Provided text:
[Start]
# Exploring Hacker News Posts

Hacker News is a site started by the startup incubator Y Combinator, where user-submitted stories (known as "posts") are voted and commented upon, similar to reddit.\
Hacker News is extremely popular in technology and startup circles, and posts that make it to the top of Hacker News' listings can get hundreds of thousands of visitors as a result.

This project focuses on two types of posts; **Ask HN** posts (asking HN community specific questions) and **Show HN** posts (showing projects to HN community).
This project aims to determine the following:
- Do Ask HN or Show HN receive more comments on average?
- Do posts created at a certain time receive more comments on average?

Other than comments, we will also consider the following:
- Do show or ask posts receive more points on average?
- Are posts created at a certain time more likely to receive more points?
- Compare the results to the average number of comments and points other posts receive.

Data set can be accessed [here](https://www.kaggle.com/hacker-news/hacker-news-posts)\
*The data set used in this project has been reduced from 300.000 rows to approximately 20.000 rows.\
Submissions without comments were removed and the remaining submissions were randomly sampled*

In [1]:
#Reading csv file
from csv import reader

with open('hacker_news.csv') as f:
    f_read = reader(f)
[End]
Tasks and exercises:
1 – Reproduce the passage of the Hacker News project overview above from "Other than comments, we" to "receive more points?", word for word.
2 – According to the Hacker News project overview above, which startup incubator started Hacker News?

Extracted records:
[Start]
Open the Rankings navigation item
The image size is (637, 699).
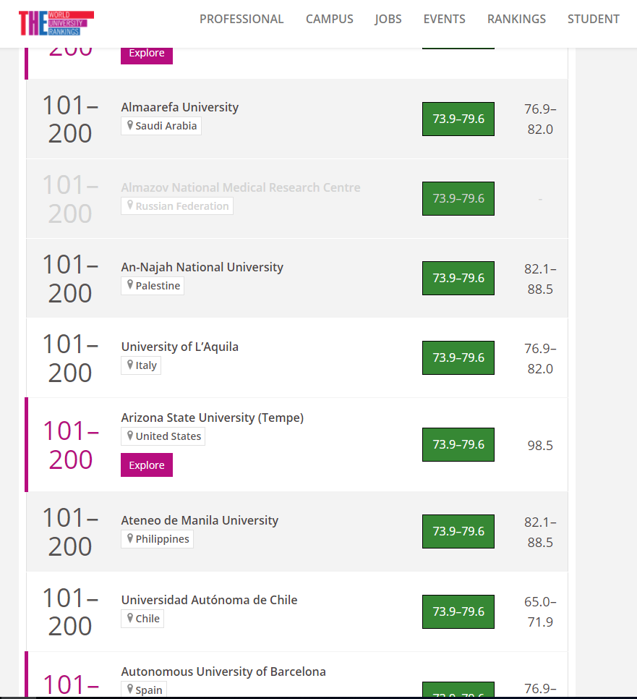(x=517, y=20)
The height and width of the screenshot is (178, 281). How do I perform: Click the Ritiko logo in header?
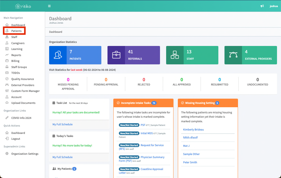tap(23, 6)

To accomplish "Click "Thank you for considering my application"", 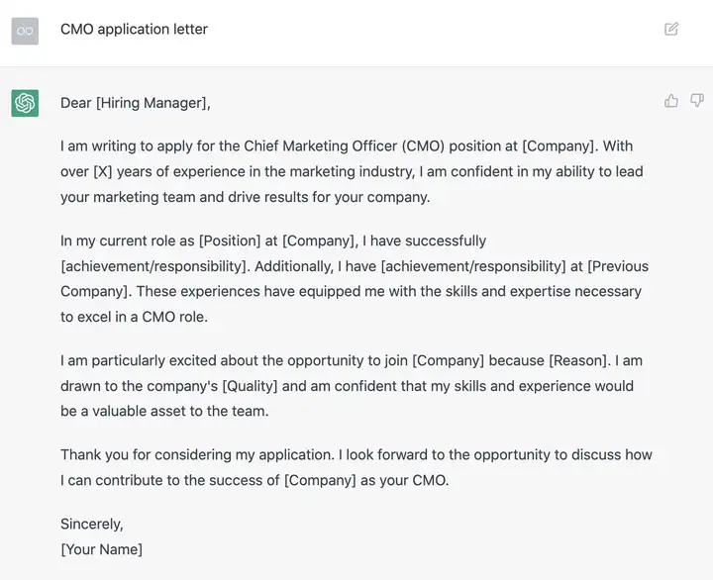I will [196, 454].
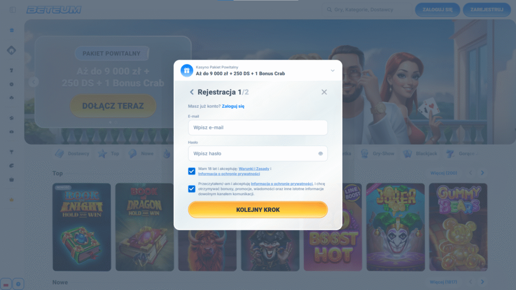
Task: Show password using the eye icon
Action: click(320, 154)

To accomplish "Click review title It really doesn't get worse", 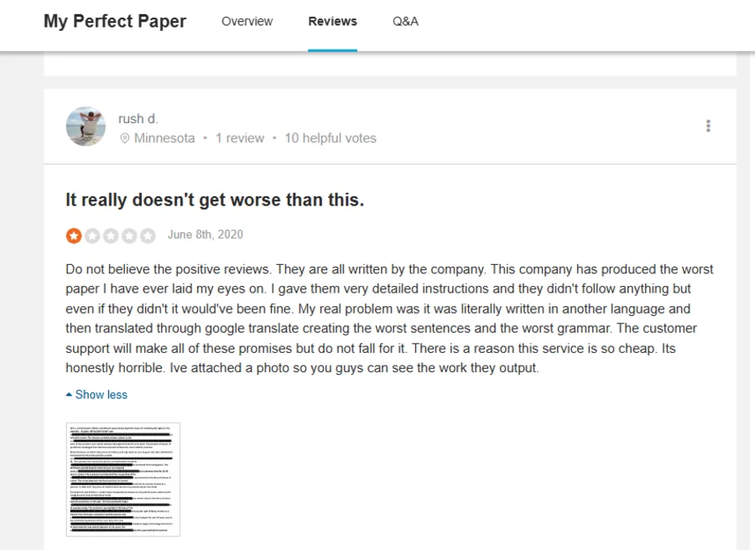I will tap(215, 200).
[End]
Answers to the tasks:
1 –
Other than comments, we will also consider the following:
- Do show or ask posts receive more points on average?
- Are posts created at a certain time more likely to receive more points?

2 – Y Combinator